A former follower of Charlie Manson, Leslie Van Houten, has been released from a Californian prison after 53 years behind bars to a three-year parole terms. She was part of the Manson family.

And a jury has decided to respect of the 2014 will signed by Aretha Franklin. It was found under a sofa cushion after her death in 2018. Her sons were fighting over how her estate should be divided.

Well, coming up for us, did Chinese spies hack into U.S. government emails? And two Russian generals killed over two consecutive days. What does it mean for the Russian military?

We'll be right back.



SOLOMON: Welcome back.

Ukraine's military is reporting that it shot down 11 Iranian made drones that Russia launched earlier this morning as Ukraine continues its slow counter offensive and the east.

Meantime, a former Russian for submarine commander was shot to death while jogging Monday. According to state media, he may have been targeted via a popular running app.

CNN's Clare Sebastian joins us live from London.

So, Clare, Ukrainian officials are also saying that a second Russian commander was also killed, this one happening in the Zaporizhzhia region on Tuesday. That's two commanders in two days, what are you learning here?

CLARE SEBASTIAN, CNN CORRESPONDENT: Yeah, two very different sets of circumstances there, Rahel. The second commander that we talked about, Oleg Tsokov, if true, that would be the most senior Russian military commander to have been killed in this war so far. This is coming from Ukrainian officials not verified and not commented on by the Russian ministry of defense officially yet.

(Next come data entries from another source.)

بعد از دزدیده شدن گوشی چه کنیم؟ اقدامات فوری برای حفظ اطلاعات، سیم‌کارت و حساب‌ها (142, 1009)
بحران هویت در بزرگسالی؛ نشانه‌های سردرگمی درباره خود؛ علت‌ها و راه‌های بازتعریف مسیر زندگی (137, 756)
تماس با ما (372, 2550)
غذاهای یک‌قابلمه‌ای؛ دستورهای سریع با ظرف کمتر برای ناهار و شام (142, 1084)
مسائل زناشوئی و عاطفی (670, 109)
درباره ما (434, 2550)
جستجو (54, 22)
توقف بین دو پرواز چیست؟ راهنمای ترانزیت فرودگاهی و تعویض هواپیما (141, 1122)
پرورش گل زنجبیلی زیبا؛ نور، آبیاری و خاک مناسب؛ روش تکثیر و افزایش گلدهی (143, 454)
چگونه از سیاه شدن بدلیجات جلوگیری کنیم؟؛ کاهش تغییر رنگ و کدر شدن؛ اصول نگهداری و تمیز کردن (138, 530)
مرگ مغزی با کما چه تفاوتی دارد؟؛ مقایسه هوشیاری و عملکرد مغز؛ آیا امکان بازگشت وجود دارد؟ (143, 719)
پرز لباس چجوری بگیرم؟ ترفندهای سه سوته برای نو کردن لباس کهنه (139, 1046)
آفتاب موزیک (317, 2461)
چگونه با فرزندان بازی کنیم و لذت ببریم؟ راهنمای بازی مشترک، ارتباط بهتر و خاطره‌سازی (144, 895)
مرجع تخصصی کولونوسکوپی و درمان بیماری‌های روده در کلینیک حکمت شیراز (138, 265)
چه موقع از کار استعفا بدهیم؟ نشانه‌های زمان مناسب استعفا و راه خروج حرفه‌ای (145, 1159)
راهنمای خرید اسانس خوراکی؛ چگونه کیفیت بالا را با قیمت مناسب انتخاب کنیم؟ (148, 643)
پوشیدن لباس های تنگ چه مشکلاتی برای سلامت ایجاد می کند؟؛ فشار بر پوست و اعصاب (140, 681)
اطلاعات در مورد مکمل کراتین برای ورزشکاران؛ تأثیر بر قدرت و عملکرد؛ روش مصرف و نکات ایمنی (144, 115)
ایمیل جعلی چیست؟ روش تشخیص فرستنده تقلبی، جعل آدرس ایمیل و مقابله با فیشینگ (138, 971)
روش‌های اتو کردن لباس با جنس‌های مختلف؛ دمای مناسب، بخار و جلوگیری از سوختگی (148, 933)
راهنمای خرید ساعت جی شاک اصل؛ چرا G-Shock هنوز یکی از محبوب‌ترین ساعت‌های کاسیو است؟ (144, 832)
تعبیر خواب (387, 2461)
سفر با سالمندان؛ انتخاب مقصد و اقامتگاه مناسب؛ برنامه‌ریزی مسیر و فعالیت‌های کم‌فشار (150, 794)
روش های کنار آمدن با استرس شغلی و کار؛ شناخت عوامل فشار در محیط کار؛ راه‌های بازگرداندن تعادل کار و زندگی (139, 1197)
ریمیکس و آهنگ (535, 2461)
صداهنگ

But Ukrainian officials saying he was killed by a strike on a Russian headquarters in the occupied city of Berdyansk, in Zaporizhzhia region, a key area focused on the counter offensive. So, again, a true blow to Russia. But this is a clear cut case in this war. Much less clear cut is what happens to Stanislav Rzhitsky, who is a former submarine commander killed, it seems in a premeditated killing at a public par, T Tracked not by any military intelligence or drones, or anything like that, but it seems that according to Russian media, by the popular running app Strava. There is a profile on that app under his name which shows that he did regularly run through this park.

Now, he was a former commander, he was working at the time of his death, we understand, in the military administration of Krasnodar in Russia, in the mobilization department. Russia says it now is arrested the suspect in its case. The investigative committee has released a video they say of the arrest. They have named the suspect as well, the 59-year-old man.

This is a video that was placed on the Telegram page of the investigative committee. We cannot independently verify this. Of course, they say they found a pistol as well in his home in the Krasnodar region.